Of all the entries below, only the lines from the one with "is (579, 854)." up to and including the one with "Task: Click the PROJECT button" are to be duplicated exactly.

--- Information shown Enclosed Below ---

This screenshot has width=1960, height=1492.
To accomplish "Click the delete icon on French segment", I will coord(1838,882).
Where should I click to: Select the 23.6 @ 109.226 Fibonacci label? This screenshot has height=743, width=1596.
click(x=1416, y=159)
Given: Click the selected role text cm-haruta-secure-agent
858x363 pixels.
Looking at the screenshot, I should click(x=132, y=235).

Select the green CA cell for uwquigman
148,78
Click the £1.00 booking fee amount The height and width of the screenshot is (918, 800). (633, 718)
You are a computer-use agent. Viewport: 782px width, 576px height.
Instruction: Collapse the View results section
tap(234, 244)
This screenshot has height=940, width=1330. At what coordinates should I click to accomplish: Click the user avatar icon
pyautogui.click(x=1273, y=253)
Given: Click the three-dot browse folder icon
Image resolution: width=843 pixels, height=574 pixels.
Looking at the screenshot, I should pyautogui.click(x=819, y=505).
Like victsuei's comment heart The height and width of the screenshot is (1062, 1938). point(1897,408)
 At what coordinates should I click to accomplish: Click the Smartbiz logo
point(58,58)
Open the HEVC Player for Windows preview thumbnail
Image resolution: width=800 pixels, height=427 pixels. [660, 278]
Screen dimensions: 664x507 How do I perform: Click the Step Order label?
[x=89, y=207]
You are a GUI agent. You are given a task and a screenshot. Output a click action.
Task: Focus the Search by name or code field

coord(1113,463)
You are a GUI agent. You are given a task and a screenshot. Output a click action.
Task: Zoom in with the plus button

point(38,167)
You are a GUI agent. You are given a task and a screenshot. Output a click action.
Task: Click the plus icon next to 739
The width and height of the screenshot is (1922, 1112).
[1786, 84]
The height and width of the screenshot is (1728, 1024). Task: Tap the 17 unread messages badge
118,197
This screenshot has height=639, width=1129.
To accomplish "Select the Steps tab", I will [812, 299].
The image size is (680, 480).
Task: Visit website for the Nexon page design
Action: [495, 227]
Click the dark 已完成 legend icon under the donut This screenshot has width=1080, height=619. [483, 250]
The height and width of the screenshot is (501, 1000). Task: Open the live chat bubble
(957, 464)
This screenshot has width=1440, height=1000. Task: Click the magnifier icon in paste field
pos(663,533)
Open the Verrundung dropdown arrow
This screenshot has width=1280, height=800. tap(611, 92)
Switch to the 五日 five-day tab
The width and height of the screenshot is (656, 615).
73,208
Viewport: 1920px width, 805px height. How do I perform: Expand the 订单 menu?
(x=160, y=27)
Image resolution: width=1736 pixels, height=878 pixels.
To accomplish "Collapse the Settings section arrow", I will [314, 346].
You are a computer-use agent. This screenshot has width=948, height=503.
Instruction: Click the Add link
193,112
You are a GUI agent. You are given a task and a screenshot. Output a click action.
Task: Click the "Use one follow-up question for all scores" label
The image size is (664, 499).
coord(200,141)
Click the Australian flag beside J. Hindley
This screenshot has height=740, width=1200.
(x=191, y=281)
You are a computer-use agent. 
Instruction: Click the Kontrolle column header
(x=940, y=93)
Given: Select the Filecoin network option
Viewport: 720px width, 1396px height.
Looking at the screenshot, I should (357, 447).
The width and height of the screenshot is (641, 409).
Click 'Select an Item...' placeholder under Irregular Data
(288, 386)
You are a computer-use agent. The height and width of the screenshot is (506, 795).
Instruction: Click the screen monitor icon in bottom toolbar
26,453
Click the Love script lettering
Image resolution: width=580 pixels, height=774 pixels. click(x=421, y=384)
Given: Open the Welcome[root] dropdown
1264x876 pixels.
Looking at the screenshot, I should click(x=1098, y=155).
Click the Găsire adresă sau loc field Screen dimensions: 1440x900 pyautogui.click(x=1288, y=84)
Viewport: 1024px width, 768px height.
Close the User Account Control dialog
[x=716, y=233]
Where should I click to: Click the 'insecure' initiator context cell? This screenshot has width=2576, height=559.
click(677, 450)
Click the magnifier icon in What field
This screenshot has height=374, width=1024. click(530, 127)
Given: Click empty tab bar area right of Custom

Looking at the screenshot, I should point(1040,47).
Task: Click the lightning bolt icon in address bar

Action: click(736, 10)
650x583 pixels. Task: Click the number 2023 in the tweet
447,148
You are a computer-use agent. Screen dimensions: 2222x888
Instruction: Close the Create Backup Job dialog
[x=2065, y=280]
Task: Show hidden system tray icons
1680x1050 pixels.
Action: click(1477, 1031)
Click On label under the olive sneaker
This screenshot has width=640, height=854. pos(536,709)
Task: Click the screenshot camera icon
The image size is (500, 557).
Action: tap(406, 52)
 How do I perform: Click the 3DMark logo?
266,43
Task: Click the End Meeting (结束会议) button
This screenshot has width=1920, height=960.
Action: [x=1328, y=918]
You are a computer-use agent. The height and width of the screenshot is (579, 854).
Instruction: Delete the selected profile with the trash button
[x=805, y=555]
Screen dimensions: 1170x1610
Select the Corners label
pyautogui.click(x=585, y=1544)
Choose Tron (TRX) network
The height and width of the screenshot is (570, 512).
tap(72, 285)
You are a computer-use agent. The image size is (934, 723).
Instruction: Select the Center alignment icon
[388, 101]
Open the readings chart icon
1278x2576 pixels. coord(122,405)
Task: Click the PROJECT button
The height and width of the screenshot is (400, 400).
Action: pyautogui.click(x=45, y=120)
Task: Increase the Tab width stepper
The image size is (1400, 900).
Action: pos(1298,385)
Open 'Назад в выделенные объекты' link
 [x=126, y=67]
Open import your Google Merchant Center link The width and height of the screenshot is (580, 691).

--- End of Enclosed Information shown ---

■ Output for this task
You are a computer-use agent. The height and width of the screenshot is (579, 854).
Instruction: Delete the selected profile with the trash button
[x=805, y=555]
Screen dimensions: 1170x1610
Select the Corners label
pyautogui.click(x=585, y=1544)
Choose Tron (TRX) network
The height and width of the screenshot is (570, 512).
tap(72, 285)
You are a computer-use agent. The image size is (934, 723).
Instruction: Select the Center alignment icon
[388, 101]
Open the readings chart icon
1278x2576 pixels. coord(122,405)
Task: Click the PROJECT button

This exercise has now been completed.